Interface element records
------------
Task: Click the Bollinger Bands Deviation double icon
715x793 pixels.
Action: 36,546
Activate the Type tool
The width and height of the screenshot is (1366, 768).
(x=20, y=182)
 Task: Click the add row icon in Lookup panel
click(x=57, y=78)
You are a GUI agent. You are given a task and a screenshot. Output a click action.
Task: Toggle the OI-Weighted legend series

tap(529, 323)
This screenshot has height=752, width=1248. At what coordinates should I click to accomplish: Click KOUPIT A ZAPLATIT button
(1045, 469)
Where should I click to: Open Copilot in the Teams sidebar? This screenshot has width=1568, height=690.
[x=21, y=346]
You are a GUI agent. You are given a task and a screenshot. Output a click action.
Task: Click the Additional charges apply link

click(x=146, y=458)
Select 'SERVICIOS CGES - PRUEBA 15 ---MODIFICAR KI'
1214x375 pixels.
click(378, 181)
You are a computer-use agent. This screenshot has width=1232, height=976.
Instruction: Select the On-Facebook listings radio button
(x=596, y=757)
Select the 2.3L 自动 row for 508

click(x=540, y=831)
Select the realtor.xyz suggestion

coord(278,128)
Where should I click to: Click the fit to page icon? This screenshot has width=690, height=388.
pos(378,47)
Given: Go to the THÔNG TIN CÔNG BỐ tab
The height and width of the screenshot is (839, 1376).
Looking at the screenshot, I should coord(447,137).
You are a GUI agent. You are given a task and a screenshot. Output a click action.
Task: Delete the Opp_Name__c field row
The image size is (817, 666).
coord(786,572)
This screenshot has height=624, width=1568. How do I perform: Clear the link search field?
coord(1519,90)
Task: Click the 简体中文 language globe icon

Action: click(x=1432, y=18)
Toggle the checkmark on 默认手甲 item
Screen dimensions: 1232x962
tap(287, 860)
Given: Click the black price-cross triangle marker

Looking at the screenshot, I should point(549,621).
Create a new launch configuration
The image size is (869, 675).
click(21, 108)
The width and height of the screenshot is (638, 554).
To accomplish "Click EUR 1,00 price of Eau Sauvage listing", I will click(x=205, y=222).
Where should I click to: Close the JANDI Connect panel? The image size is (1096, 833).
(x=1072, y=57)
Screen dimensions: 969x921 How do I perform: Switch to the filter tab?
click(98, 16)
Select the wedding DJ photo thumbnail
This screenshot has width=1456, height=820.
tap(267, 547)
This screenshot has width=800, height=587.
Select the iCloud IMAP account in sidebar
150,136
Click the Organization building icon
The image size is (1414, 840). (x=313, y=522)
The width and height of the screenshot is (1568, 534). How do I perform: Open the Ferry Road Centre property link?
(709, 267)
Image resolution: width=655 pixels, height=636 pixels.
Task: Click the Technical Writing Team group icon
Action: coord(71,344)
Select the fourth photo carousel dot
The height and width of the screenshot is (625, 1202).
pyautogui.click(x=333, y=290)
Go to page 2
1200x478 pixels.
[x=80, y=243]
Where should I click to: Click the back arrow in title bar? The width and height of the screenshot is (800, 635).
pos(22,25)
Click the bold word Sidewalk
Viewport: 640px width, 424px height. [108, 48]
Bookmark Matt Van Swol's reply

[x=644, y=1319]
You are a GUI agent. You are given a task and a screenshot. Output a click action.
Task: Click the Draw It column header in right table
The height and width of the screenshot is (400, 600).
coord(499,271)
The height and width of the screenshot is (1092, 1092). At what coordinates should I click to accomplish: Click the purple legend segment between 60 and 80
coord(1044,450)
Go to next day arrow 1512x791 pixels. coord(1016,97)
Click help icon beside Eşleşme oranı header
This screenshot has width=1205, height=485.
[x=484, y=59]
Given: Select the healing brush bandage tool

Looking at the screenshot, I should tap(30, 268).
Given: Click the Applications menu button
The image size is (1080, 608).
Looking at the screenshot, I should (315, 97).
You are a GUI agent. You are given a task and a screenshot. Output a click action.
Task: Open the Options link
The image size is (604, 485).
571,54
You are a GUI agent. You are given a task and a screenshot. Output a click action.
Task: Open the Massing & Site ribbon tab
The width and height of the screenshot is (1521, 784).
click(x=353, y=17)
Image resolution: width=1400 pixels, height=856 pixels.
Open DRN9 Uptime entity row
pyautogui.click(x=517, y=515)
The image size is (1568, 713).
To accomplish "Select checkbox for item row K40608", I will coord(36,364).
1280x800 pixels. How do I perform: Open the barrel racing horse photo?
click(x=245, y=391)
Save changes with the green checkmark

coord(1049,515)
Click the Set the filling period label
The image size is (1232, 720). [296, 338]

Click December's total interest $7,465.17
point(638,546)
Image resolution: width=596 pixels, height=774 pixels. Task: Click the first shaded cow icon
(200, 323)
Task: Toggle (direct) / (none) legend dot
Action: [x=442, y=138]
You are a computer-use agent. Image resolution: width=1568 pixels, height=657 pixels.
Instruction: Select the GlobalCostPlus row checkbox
------------
Switch "GUI agent" to "screen agent" throughout these lines, leaving the rest untouched.

Task: Click the Bollinger Bands Deviation double icon
715x793 pixels.
Action: 36,546
Activate the Type tool
The width and height of the screenshot is (1366, 768).
(x=20, y=182)
 Task: Click the add row icon in Lookup panel
click(x=57, y=78)
You are a screen agent. You are given a task and a screenshot. Output a click action.
Task: Toggle the OI-Weighted legend series

tap(529, 323)
This screenshot has height=752, width=1248. At what coordinates should I click to accomplish: Click KOUPIT A ZAPLATIT button
(1045, 469)
Where should I click to: Open Copilot in the Teams sidebar? This screenshot has width=1568, height=690.
[x=21, y=346]
You are a screen agent. You are given a task and a screenshot. Output a click action.
Task: Click the Additional charges apply link

click(x=146, y=458)
Select 'SERVICIOS CGES - PRUEBA 15 ---MODIFICAR KI'
1214x375 pixels.
click(378, 181)
You are a computer-use agent. This screenshot has width=1232, height=976.
Instruction: Select the On-Facebook listings radio button
(x=596, y=757)
Select the 2.3L 自动 row for 508

click(x=540, y=831)
Select the realtor.xyz suggestion

coord(278,128)
Where should I click to: Click the fit to page icon? This screenshot has width=690, height=388.
pos(378,47)
Given: Go to the THÔNG TIN CÔNG BỐ tab
The height and width of the screenshot is (839, 1376).
Looking at the screenshot, I should coord(447,137).
You are a screen agent. You are given a task and a screenshot. Output a click action.
Task: Delete the Opp_Name__c field row
The image size is (817, 666).
coord(786,572)
This screenshot has height=624, width=1568. How do I perform: Clear the link search field?
coord(1519,90)
Task: Click the 简体中文 language globe icon

Action: click(x=1432, y=18)
Toggle the checkmark on 默认手甲 item
Screen dimensions: 1232x962
tap(287, 860)
Given: Click the black price-cross triangle marker

Looking at the screenshot, I should point(549,621).
Create a new launch configuration
The image size is (869, 675).
click(21, 108)
The width and height of the screenshot is (638, 554).
To accomplish "Click EUR 1,00 price of Eau Sauvage listing", I will click(x=205, y=222).
Where should I click to: Close the JANDI Connect panel? The image size is (1096, 833).
(x=1072, y=57)
Screen dimensions: 969x921 How do I perform: Switch to the filter tab?
click(98, 16)
Select the wedding DJ photo thumbnail
This screenshot has width=1456, height=820.
tap(267, 547)
This screenshot has width=800, height=587.
Select the iCloud IMAP account in sidebar
150,136
Click the Organization building icon
The image size is (1414, 840). (x=313, y=522)
The width and height of the screenshot is (1568, 534). How do I perform: Open the Ferry Road Centre property link?
(709, 267)
Image resolution: width=655 pixels, height=636 pixels.
Task: Click the Technical Writing Team group icon
Action: coord(71,344)
Select the fourth photo carousel dot
The height and width of the screenshot is (625, 1202).
pyautogui.click(x=333, y=290)
Go to page 2
1200x478 pixels.
[x=80, y=243]
Where should I click to: Click the back arrow in title bar? The width and height of the screenshot is (800, 635).
pos(22,25)
Click the bold word Sidewalk
Viewport: 640px width, 424px height. [108, 48]
Bookmark Matt Van Swol's reply

[x=644, y=1319]
You are a screen agent. You are given a task and a screenshot. Output a click action.
Task: Click the Draw It column header in right table
The height and width of the screenshot is (400, 600).
coord(499,271)
The height and width of the screenshot is (1092, 1092). At what coordinates should I click to accomplish: Click the purple legend segment between 60 and 80
coord(1044,450)
Go to next day arrow 1512x791 pixels. coord(1016,97)
Click help icon beside Eşleşme oranı header
This screenshot has width=1205, height=485.
[x=484, y=59]
Given: Select the healing brush bandage tool

Looking at the screenshot, I should tap(30, 268).
Given: Click the Applications menu button
The image size is (1080, 608).
Looking at the screenshot, I should (315, 97).
You are a screen agent. You are given a task and a screenshot. Output a click action.
Task: Open the Options link
The image size is (604, 485).
571,54
You are a screen agent. You are given a task and a screenshot. Output a click action.
Task: Open the Massing & Site ribbon tab
The width and height of the screenshot is (1521, 784).
click(x=353, y=17)
Image resolution: width=1400 pixels, height=856 pixels.
Open DRN9 Uptime entity row
pyautogui.click(x=517, y=515)
The image size is (1568, 713).
To accomplish "Select checkbox for item row K40608", I will coord(36,364).
1280x800 pixels. How do I perform: Open the barrel racing horse photo?
click(x=245, y=391)
Save changes with the green checkmark

coord(1049,515)
Click the Set the filling period label
The image size is (1232, 720). [296, 338]

Click December's total interest $7,465.17
point(638,546)
Image resolution: width=596 pixels, height=774 pixels. Task: Click the first shaded cow icon
(200, 323)
Task: Toggle (direct) / (none) legend dot
Action: [x=442, y=138]
You are a computer-use agent. Image resolution: width=1568 pixels, height=657 pixels.
Instruction: Select the GlobalCostPlus row checkbox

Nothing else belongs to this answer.